- [PROBLEM REQUIREMENTS]
Reply with exactly the lines from the one that contains "Viewport: 439px width, 293px height." through the last line of the records below, and with no other lines.

[RECORD SET Boundary: Start]

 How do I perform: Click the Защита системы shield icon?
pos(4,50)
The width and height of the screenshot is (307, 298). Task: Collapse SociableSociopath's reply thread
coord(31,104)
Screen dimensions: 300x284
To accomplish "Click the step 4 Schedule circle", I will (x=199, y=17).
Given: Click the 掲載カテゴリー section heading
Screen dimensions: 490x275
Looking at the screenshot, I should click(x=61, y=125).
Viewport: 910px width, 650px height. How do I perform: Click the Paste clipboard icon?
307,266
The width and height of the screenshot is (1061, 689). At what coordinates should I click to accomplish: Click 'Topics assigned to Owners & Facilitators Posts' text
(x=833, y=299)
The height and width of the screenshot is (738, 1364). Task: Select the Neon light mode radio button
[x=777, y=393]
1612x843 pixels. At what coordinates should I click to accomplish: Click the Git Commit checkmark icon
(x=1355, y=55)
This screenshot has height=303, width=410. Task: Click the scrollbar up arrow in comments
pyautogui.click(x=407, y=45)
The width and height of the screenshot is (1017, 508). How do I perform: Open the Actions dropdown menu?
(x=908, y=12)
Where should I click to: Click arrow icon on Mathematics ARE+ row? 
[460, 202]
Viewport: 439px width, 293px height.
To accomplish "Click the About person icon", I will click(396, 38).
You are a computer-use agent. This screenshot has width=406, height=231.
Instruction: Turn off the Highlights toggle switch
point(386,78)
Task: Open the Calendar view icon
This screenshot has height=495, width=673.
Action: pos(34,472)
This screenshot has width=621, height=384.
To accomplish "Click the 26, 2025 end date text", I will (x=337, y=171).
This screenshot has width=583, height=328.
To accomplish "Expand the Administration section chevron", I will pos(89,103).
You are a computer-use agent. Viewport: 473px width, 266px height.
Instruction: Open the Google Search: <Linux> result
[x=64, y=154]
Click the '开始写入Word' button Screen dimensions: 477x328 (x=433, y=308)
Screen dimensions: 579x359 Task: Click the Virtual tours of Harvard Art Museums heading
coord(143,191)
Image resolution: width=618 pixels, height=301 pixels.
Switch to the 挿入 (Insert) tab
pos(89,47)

[RECORD SET Boundary: End]

- [TASK RESULT]
Viewport: 439px width, 293px height.
To accomplish "Click the About person icon", I will click(396, 38).
You are a computer-use agent. This screenshot has width=406, height=231.
Instruction: Turn off the Highlights toggle switch
point(386,78)
Task: Open the Calendar view icon
This screenshot has height=495, width=673.
Action: pos(34,472)
This screenshot has width=621, height=384.
To accomplish "Click the 26, 2025 end date text", I will (x=337, y=171).
This screenshot has width=583, height=328.
To accomplish "Expand the Administration section chevron", I will pos(89,103).
You are a computer-use agent. Viewport: 473px width, 266px height.
Instruction: Open the Google Search: <Linux> result
[x=64, y=154]
Click the '开始写入Word' button Screen dimensions: 477x328 (x=433, y=308)
Screen dimensions: 579x359 Task: Click the Virtual tours of Harvard Art Museums heading
coord(143,191)
Image resolution: width=618 pixels, height=301 pixels.
Switch to the 挿入 (Insert) tab
pos(89,47)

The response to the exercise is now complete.